De uit Afrika geboortige wonderdokter Quassi van Timotibo maakt een wandeling, terwijl op de achtergrond een grote wurgslang wordt opgehangen waarbij kapitein Stedman toekijkt. Aquatint, handgekleurd, van D.K. Bonatti. Uit: Giulo Ferrario, Il Costume Antico e Moderno…, l’America. Milan: uitgever onbekend, 1821, Tavole 59. Coll. Buku Bibliotheca Surinamica. (Illustratie niet in het besproken boek.)

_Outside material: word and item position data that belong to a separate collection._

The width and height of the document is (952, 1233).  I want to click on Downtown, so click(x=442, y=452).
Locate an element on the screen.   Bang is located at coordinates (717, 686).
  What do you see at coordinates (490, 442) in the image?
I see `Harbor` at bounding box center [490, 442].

Lied over de slavenopstand van Tula*

 (gezongen door Sheli van Kanga)

Zino papapa zinowé
neger tribi ca lanta cu blancu
zino papapa zinowé
Tula tribi ca traha papa
zino papapa zinowé
Tula tribi ta hala lechi.

[Papiamentu]

Rebelse negers stonden op
tegen de blanken
rebelse negers stonden op
tegen de blanken
Tula maakte pap klaar
Tula die koeien melkt

* Tula is de leider van de slavenopstand op Curaçao van 1795. Onder het volk vertelde men dat de slaven op de plantages de shons (de slavenmeesters) hete pap in het gezicht hadden gesmeten.

Vertaling: Paul Brenneker (p. 81)

Groep mensen voor een kas di yerba, woning met strooien dak, Bandabao (de Westkant van het eiland Curaçao), ca. 1905-1910. Rechts op het paard pater Helling. Uit: Soublette et Fils; Photography in Curaçao around 1900. Curaçao/Amsterdam: Stichting Monumentenzorg/KIT Press, 1999, nr. 84. (Illustratie uit het Album van de Caraïbische poëzie.)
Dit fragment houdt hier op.